I remember discovering (many years later) that a significant, but never to be precisely determined, degree of my depression growing up was actually unrecognized overload, and that I must've lived in a borderline shutdown state for most of my life prior to discovering autism and that it really did apply to me. (and then the whole self-advocacy thing, and... everything else.) Personally, it was a relief, in a way, to realize that my depression growing up probably wasn't as severe as I'd always thought it was. Though I'm not sure how to explain how.
 
As for not going out...I find that my social needs have largely been met just by being in the presence of others, but not interacting with them.
.

Yeah, much of the time, I can get my fill of 'socialization' just by going for a walk in a populated place, wearing my headphones and listening to my music, and not interacting with anyone.

Sometimes I do need actual interaction, especially now that I'm not actively involved in society per se, and live alone, but much, much less than most people.
 
It could be an "Aspie thing". [...]

In my anecdotal experience, I do not bond with people, in general. My parents, my siblings, my children, co-workers,...basically they are "out of sight, out of mind." It has nothing to do with liking them or not,...I like them,...but just don't "miss them",...ever. So, I am not one to be on social media, on the phone, texting,..."Hey, how are you doing?" It's no contact, at all,...which, to them, is a bit insulting,...and also a little weird for them when, after perhaps years, just pick up a conversation at a family reunion and act like we have never missed a day. Getting to my wife,...it is a similar thing,...but my "work around" is that I have found that I can bond through physical touch. It could be something simple like a hug, a kiss, holding hands,...it doesn't necessarily have to be something sexual.

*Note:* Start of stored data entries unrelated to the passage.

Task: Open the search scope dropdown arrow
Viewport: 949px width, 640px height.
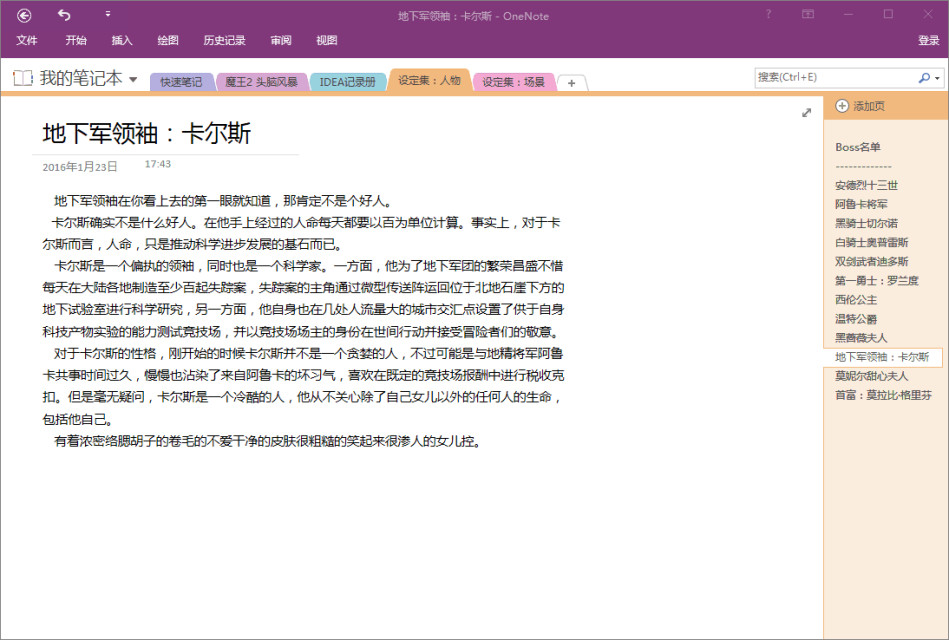Action: (x=934, y=77)
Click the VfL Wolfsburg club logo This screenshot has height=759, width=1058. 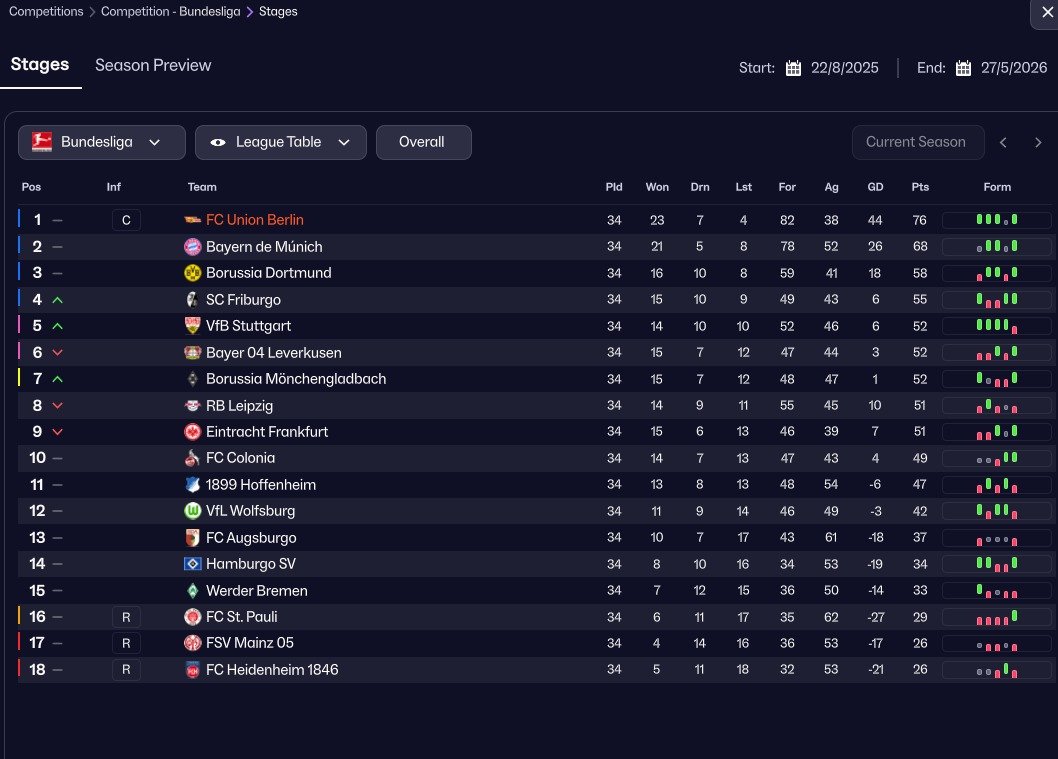point(193,511)
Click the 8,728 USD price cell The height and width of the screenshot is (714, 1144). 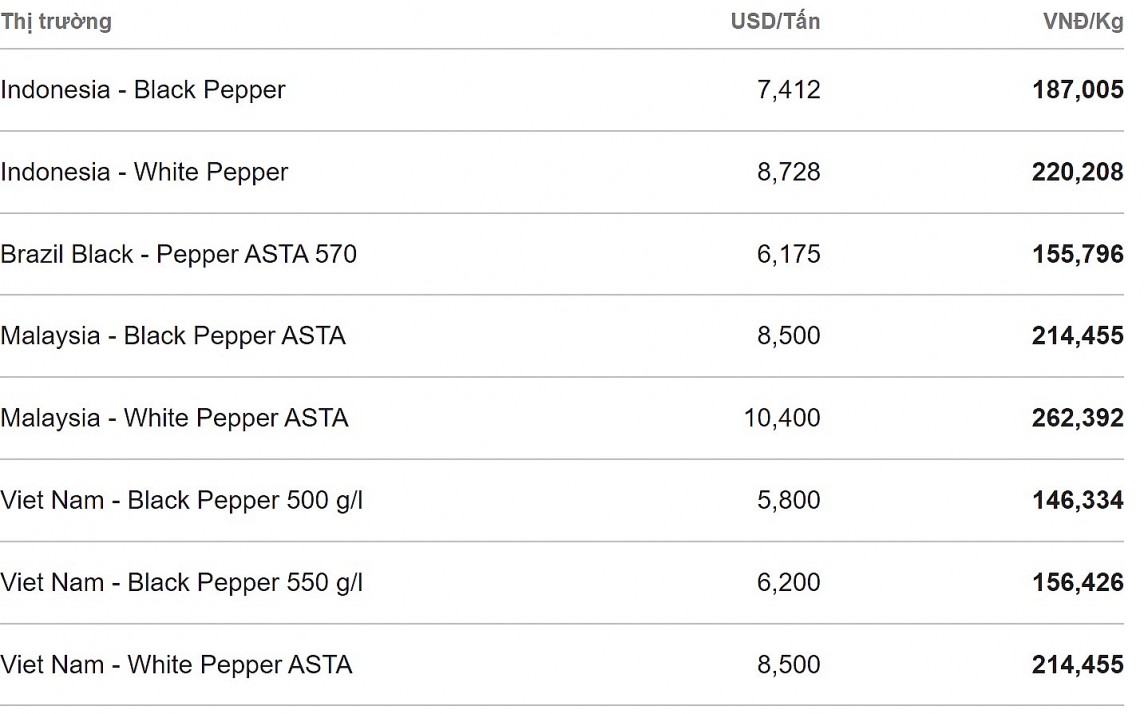tap(788, 172)
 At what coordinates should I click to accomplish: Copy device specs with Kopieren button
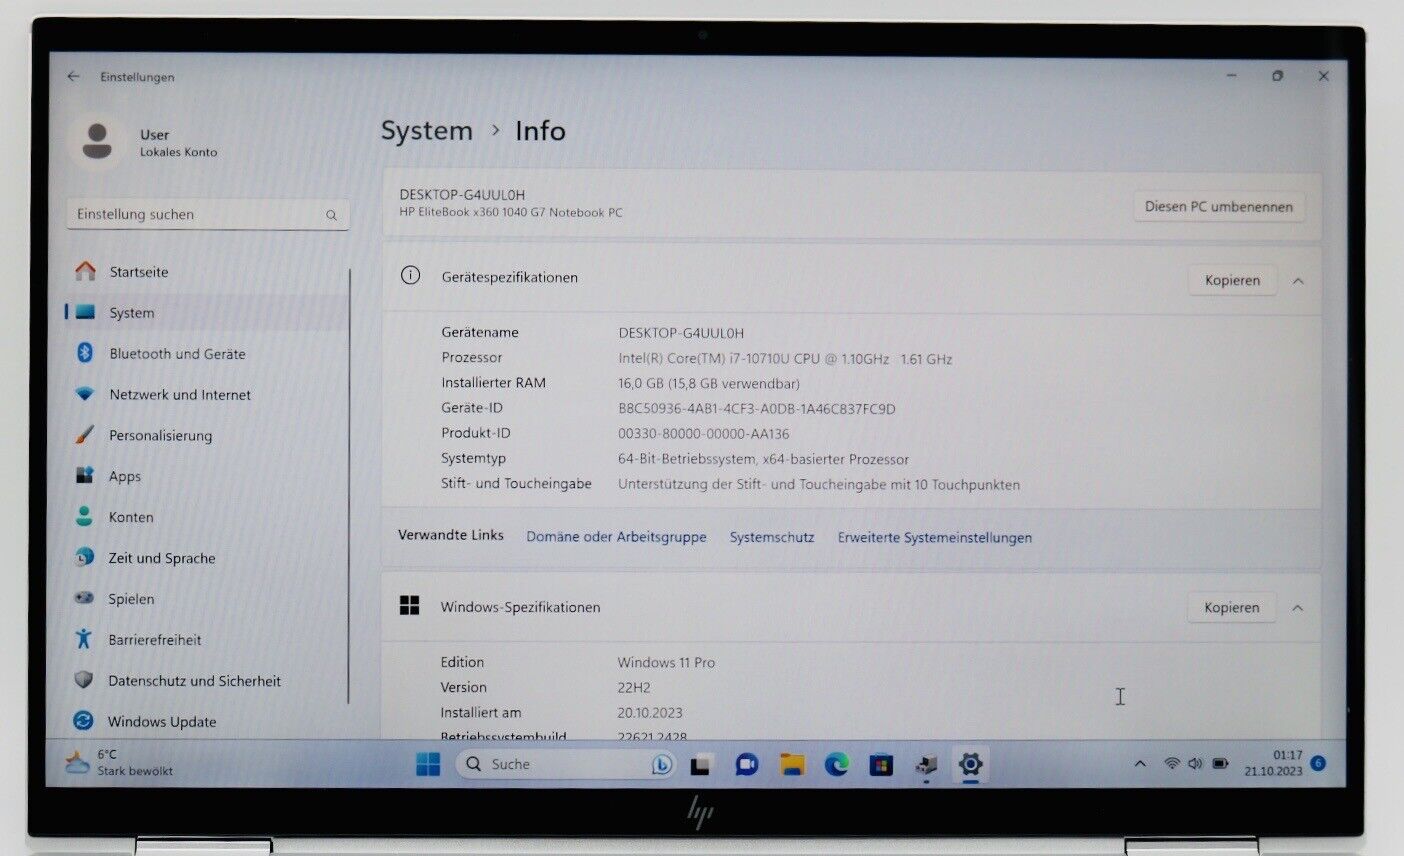pyautogui.click(x=1232, y=281)
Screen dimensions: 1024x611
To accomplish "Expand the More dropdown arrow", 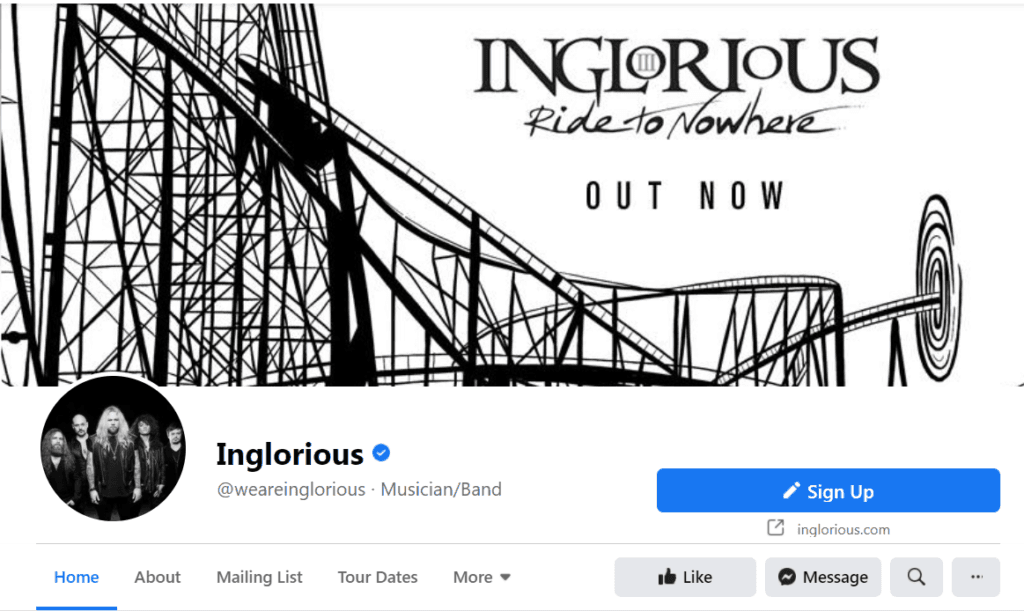I will click(505, 577).
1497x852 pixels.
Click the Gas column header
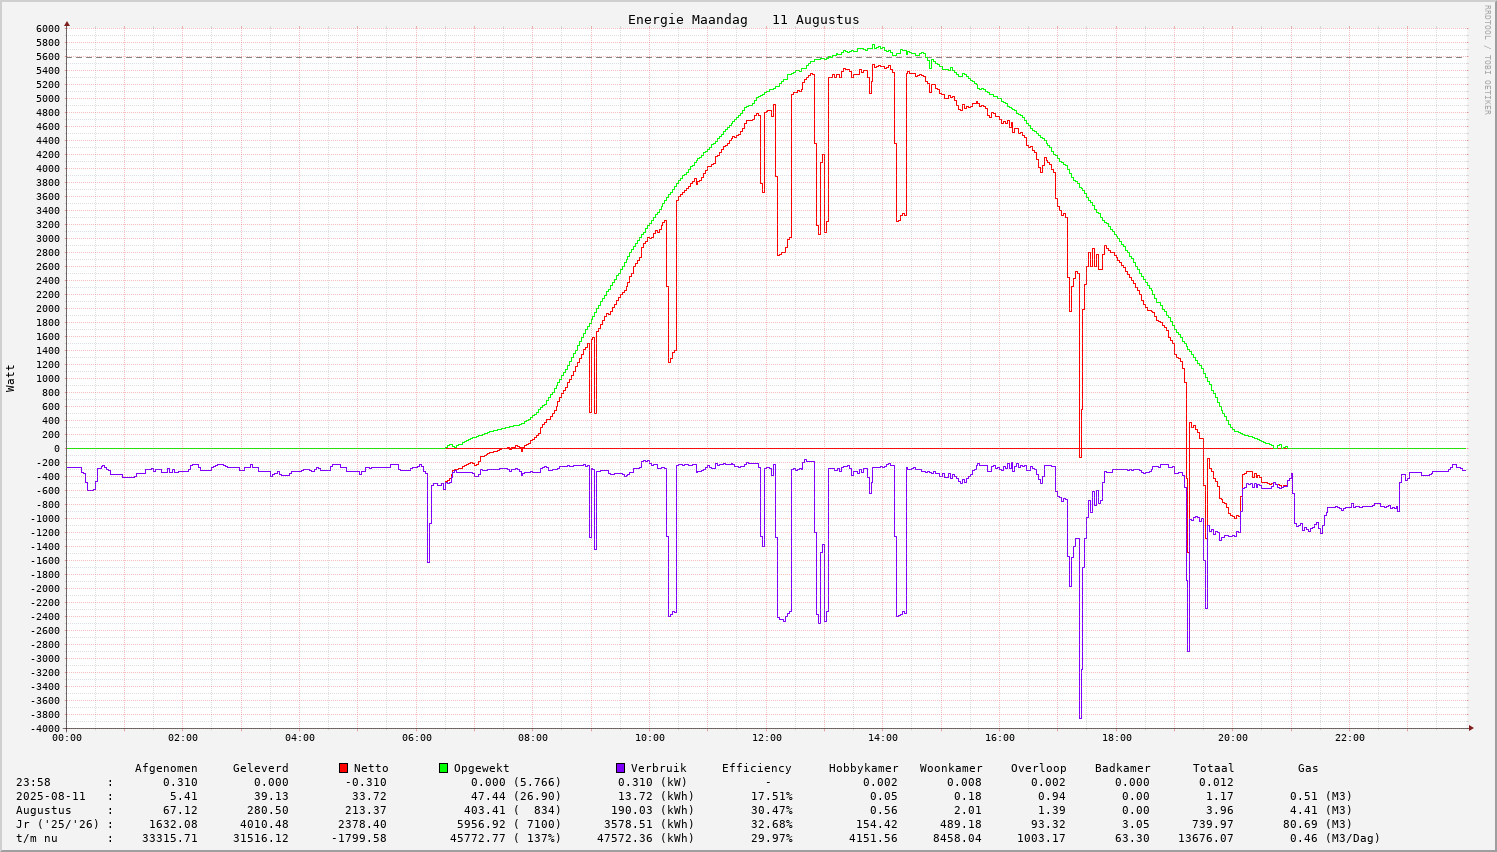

This whole "not missing people" is pretty typical for autistics. It's been noted a lot in the professional (and parental) literature about how autistic children, even if attached to their families, won't show the same behaviours that NT children do in terms of separation distress, etc.
 
This whole "not missing people" is pretty typical for autistics. It's been noted a lot in the professional (and parental) literature about how autistic children, even if attached to their families, won't show the same behaviours that NT children do in terms of separation distress, etc.

That makes some sense, I lived on my own in Ontario for three years (2000 to 2003), with all my family still in western Canada... I probably "should have" called home more often, but I rarely did, even now I'm like that when it comes to contact with family...

My one brother lives 20 minutes away from me, for over ten years I never called him or had anycontact, just because I didn't, it had nothing to do with a grudge or anything, just because I didn't... We have more contact now, my nephew (his son) contacted me on social media actually and got the ball rolling three years ago...
 
That makes some sense, I lived on my own in Ontario for three years (2000 to 2003), with all my family still in western Canada... I probably "should have" called home more often, but I rarely did, even now I'm like that when it comes to contact with family...

My one brother lives 20 minutes away from me, for over ten years I never called him or had anycontact, just because I didn't, it had nothing to do with a grudge or anything, just because I didn't... We have more contact now, my nephew (his son) contacted me on social media actually and got the ball rolling three years ago...

I don't know how to look it up or find it, but somebody recently posted a description of 'cognitive empathy' which also is relevant here, and may help. It certainly made a lot of sense to me.